▸ **Exercise details**
Take each line of the records below that contains the string "computer" and copy it.

▸ **Source material**
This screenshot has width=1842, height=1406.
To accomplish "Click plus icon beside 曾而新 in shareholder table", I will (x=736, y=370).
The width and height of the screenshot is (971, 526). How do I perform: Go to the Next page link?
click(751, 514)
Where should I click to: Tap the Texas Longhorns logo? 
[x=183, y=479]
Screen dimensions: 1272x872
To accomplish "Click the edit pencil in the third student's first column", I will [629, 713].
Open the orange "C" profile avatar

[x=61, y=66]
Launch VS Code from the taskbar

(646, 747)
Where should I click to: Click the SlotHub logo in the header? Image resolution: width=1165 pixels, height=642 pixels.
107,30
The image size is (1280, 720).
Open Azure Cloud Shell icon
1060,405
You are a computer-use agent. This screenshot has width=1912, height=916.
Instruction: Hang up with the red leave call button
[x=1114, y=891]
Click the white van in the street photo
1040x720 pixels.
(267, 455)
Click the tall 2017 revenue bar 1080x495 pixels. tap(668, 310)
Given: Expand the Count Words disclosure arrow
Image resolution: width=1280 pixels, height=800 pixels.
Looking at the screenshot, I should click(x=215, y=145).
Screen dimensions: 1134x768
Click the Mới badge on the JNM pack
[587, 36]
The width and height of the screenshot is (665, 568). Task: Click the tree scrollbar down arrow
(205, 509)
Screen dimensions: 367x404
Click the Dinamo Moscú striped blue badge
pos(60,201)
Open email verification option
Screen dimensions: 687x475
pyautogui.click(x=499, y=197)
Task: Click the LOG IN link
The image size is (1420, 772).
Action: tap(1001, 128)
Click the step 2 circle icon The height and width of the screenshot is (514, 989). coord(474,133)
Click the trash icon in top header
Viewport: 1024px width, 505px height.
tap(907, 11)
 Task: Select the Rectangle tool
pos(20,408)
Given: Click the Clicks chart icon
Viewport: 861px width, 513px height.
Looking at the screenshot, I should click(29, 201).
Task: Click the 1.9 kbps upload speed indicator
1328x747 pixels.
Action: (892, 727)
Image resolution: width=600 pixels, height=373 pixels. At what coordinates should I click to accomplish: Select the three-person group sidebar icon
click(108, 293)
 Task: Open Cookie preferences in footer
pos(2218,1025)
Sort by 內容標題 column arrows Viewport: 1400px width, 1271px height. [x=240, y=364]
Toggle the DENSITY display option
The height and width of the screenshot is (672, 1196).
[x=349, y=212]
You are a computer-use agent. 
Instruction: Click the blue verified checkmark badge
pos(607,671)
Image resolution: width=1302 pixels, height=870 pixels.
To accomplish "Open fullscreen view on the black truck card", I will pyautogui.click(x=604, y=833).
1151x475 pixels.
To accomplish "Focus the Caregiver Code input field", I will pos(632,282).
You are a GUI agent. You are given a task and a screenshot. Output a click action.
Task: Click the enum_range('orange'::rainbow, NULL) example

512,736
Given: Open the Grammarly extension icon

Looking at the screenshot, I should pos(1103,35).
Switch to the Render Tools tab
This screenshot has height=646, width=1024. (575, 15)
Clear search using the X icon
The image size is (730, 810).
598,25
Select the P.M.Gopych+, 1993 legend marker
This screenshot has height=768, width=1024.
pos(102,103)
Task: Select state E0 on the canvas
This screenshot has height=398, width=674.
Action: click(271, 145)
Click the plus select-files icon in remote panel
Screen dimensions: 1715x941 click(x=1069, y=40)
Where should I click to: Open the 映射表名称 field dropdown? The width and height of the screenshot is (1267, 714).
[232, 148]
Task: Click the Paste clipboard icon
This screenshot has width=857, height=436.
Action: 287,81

▸ **Solution**
You are a computer-use agent. This screenshot has width=1912, height=916.
You are a computer-use agent. 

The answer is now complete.